The Balanced-Line Algorithm

  1. The balanced-line algorithm is the gold standard for master-transaction file updates. Two sorted files are processed in a single pass, with three-way key comparison: master < transaction (master-only), master = transaction (matched), master > transaction (transaction-only).

  2. HIGH-VALUES is the sentinel that makes the algorithm work. When a file reaches EOF, its key becomes HIGH-VALUES, forcing all remaining records from the other file to be processed. Processing ends when both keys equal HIGH-VALUES.

  3. Write to a new master file, not the old one. This provides recovery (old master is intact if the job fails), audit trail (compare old and new), and effectively free reorganization.

  4. Handle all transaction types in all paths. An "Add" transaction in the matched path means a duplicate key — handle it as an error, not silently.
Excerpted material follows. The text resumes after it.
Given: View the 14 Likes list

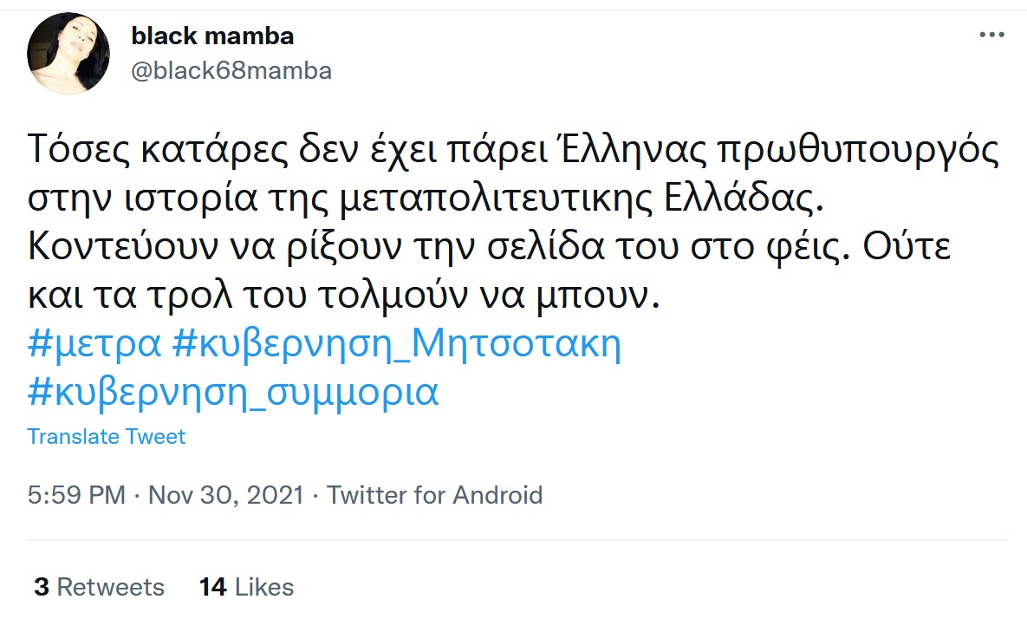Looking at the screenshot, I should coord(246,587).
Every edge case will eventually occur in production.

Multi-File Patterns

  1. All input files must be sorted on the same key for merge and balanced-line processing. Verify sort order at the start of processing — unsorted input produces incorrect results with no error message.

  2. Multi-file merge extends the balanced-line concept to three or more files. Compare all keys to find the lowest, write from that source, and read the next record from that source.

  3. Sequential input with random lookups is the most common multi-file pattern in claims processing, order fulfillment, and similar systems: read transactions sequentially, look up reference data by key.

Control Break Processing

  1. Control breaks require sorted data and produce subtotals at each change in grouping fields. Higher-level breaks must trigger all lower-level breaks — skipping a level produces incorrect subtotals.

  2. Always process the final break after the main loop ends. The last group's subtotals and the grand totals must be printed explicitly — they are not triggered by a key change.

Checkpoint/Restart

  1. Checkpoint/restart saves program state periodically so long-running jobs can resume from the last checkpoint instead of restarting from scratch. Save ALL state that affects the final output — counters, totals, flags, and the last key processed.

  2. Frequency trade-off: More frequent checkpoints mean less rework on restart but add overhead during normal processing. Target every 5,000-50,000 records or every 5-15 minutes.

Defensive Programming and The Human Factor

  1. Every record must be accounted for: No record silently disappears. Write exceptions to an exception file with reason codes. Track counters for every processing path.

  2. Reconciliation arithmetic validates results: New master count = Old master + Adds - Deletes. If the math does not work, investigate immediately.

  3. File processing programs are long-lived: Clear paragraph naming, comprehensive counters, exception files, and careful documentation make programs maintainable across decades and developer generations.

  4. Data quality in source files is the single biggest factor in multi-file processing accuracy. Key normalization (trimming spaces, standardizing case, zero-padding) is essential before cross-file matching.